The task — Nothing but the records, transcribed verbatim and stripped of images, should appear in the answer.

Source information —
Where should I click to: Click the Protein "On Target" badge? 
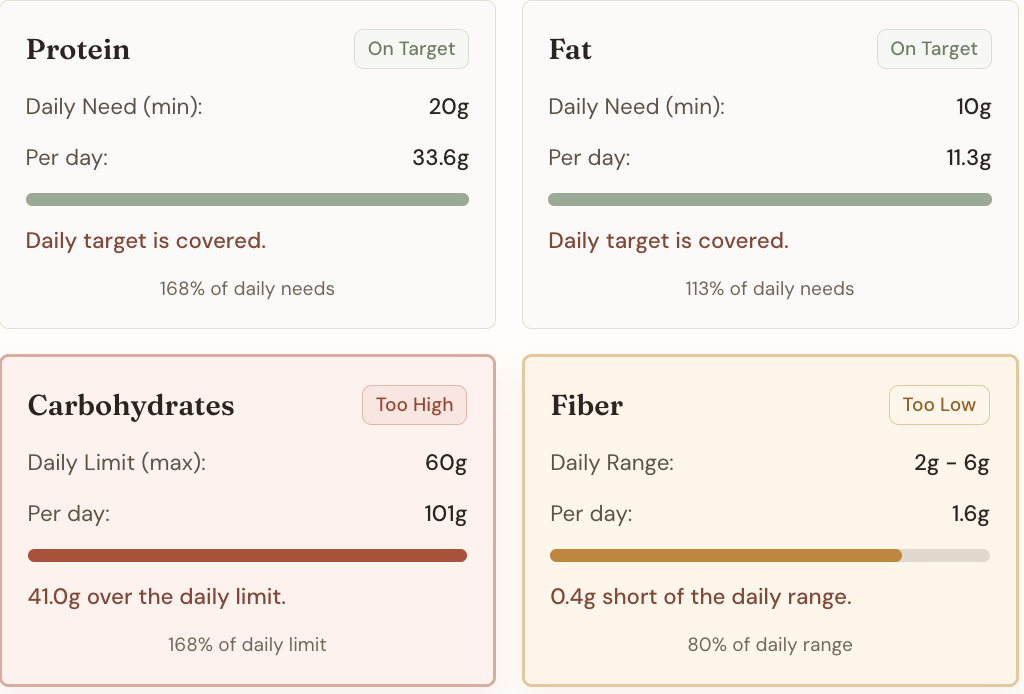pos(411,49)
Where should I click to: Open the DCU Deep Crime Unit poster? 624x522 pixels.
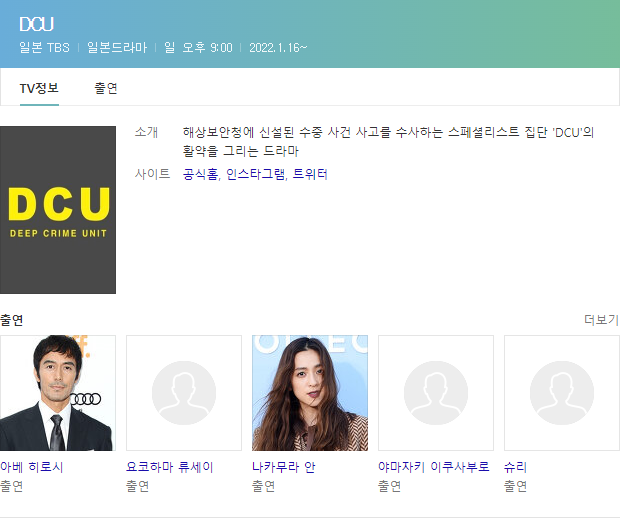[x=58, y=210]
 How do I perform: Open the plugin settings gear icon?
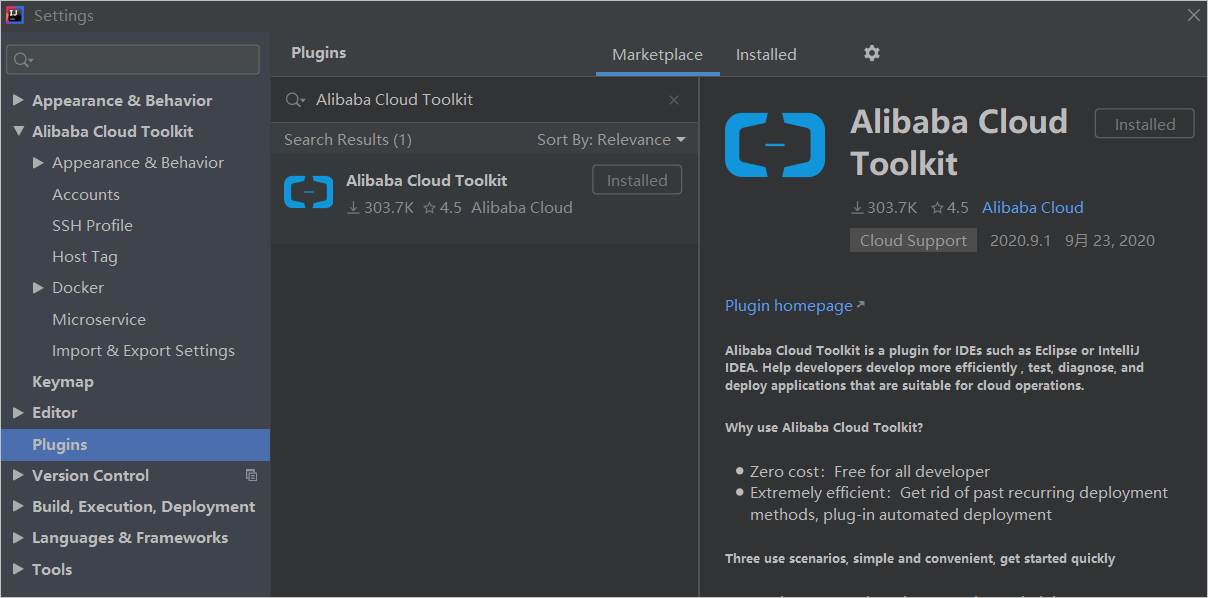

Exercise solution —
Where should I click to: Click the Protein "On Target" badge? 
pos(411,49)
Where should I click to: Open the DCU Deep Crime Unit poster? 624x522 pixels.
[x=58, y=210]
 How do I perform: Open the plugin settings gear icon?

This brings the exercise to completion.